Two more people in an isolation unit of Uganda’s main hospital have tested positive for Ebola, bringing total cases recorded in the facility to five, the health minister said on Sunday.
The five confirmed cases in Kampala are the first known transmission of the virus in the city, coming days after the information ministry said the country’s Ebola outbreak was coming under control and was expected to be over by the end of the year.
Health Minister Jane Ruth Aceng said on Saturday that three patients among 60 people in isolation at Kampala’s Mulago Hospital tested positive for the disease a day earlier.
She had said the three infected people had been in contact with a patient from Kassanda district in central Uganda who had died in Mulago.
“Two more contacts to the Kassanda case, who are quarantined in Mulago Isolation facility, tested positive for Ebola yesterday…” Aceng said on Twitter.
She added the two had been transferred to a treatment unit at a hospital in Entebbe, 41 km (25 miles) away.

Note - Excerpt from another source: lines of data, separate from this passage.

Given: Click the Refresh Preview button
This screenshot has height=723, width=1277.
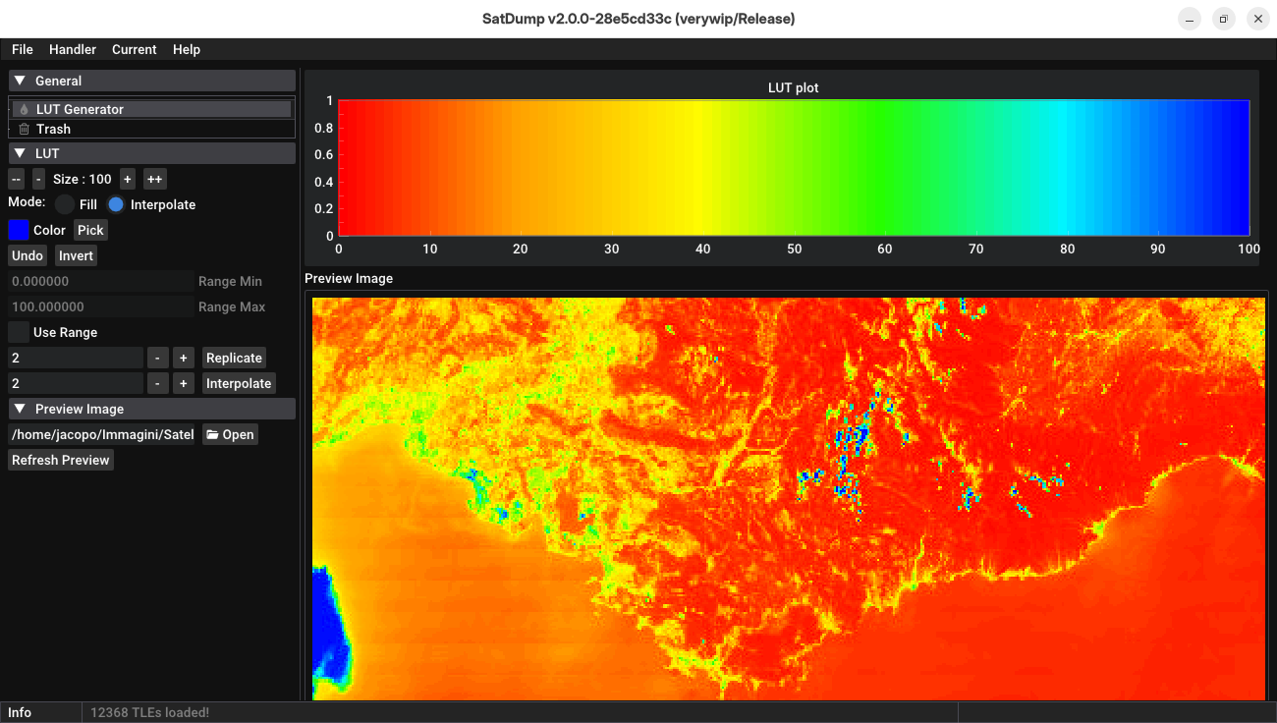Looking at the screenshot, I should point(61,460).
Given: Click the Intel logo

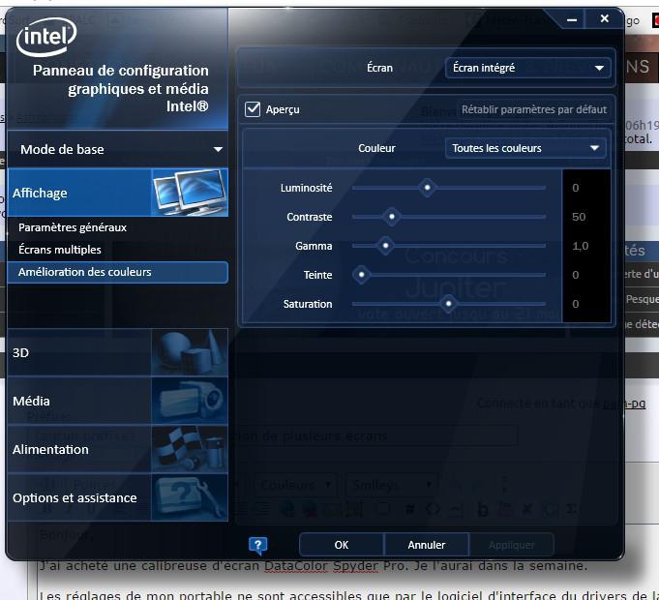Looking at the screenshot, I should [x=46, y=37].

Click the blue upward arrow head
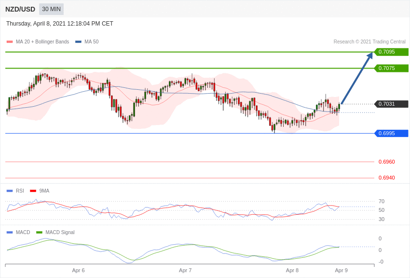pyautogui.click(x=370, y=56)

The government has introduced a three-week lockdown around the Mubende and Kassanda districts in central Uganda, the epicenter of the outbreak of the Sudan variant of the Ebola virus.
A government statement on Friday said the outbreak had by then infected 65 people and killed 27. It was not clear if the numbers included the three first new Kampala cases.
The government said last week two other cases of Ebola confirmed in Kampala had come from Mubende and were regarded as originating there, not the capital.